Of all the twentieth-century inventions I missed out on because of my curse, airplane travel and the Internet were the two I most wished I could experience.
Ari glanced at her mechanical watch, then at me.
“You’re going to your consultation like that?”
“My consul— Crap!” I shot off the couch and rushed to my office. I scanned the large three-by-three-foot calendar tacked to the wall, then checked the wall clock. “I completely forgot about Max Overton! Ari, can you drive me? I’ve got only thirty minutes, and there’s no way I’m making it to Glendon Avenue by bus in less than an hour.”
“You actually forgot?” Ari asked.
“It’s been a long twenty-four hours.”
“Or it’s the hormones addling your brain.”
I stuck my tongue out at her.
* * *
Ari borrowed her brother Antonio’s car, and she dropped me off in front of a three-bedroom split-level house at three-thirty on the dot.
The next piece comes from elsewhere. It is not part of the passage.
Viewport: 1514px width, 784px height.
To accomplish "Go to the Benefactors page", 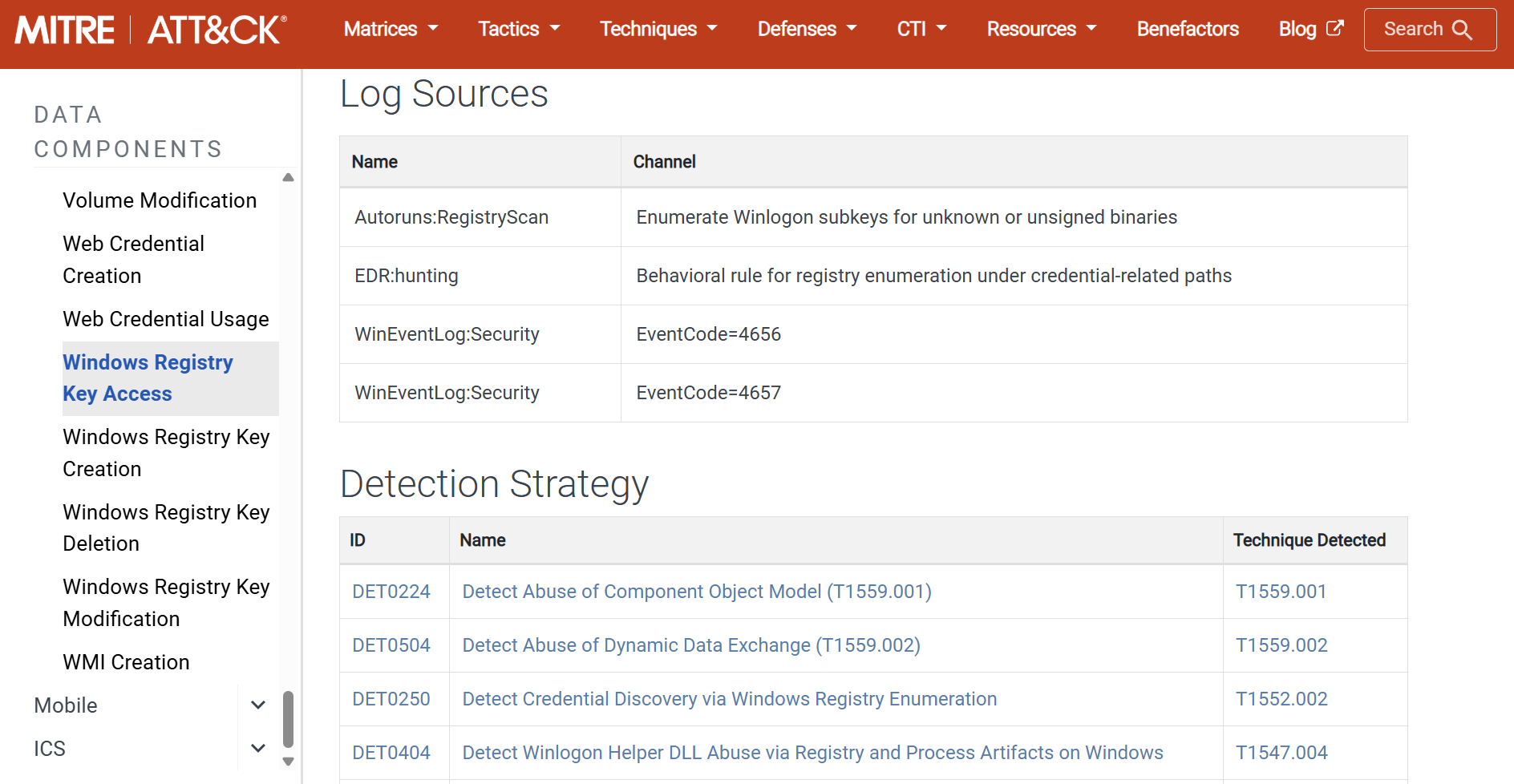I will click(x=1187, y=29).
Since I wouldn’t have time to change after the consultation before Hudson arrived, I’d selected an outfit that worked for business and pleasure: a summery yellow top, a black pencil skirt, and black heels. I had my satchel and I’d organized my paperwork for Mr. Overton’s house on the drive, using the familiar actions to keep me calm so Antonio’s car wouldn’t strand Ari on the way home.
Mr. Overton opened the door after one knock. He was big—big muscles, big hands when we shook, big smile when he asked me to call him Max. His height flirted with giant status, though I was pretty sure all those stacked muscles generated an optical illusion. The only divination I got off him was a Trix cereal box dumping colorful chunks onto his feet.
He ushered me into a front room with two matching recliners, a huge television, and several framed movie posters. I counted eleven guns and three swords between four posters.
“I’m not a touchy-feely guy,” Max said. “I don’t want anything Chinese looking. I don’t want candles or smelly dead flowers or tiny, pointless pillows. And I don’t believe in chi-voodoo crap.”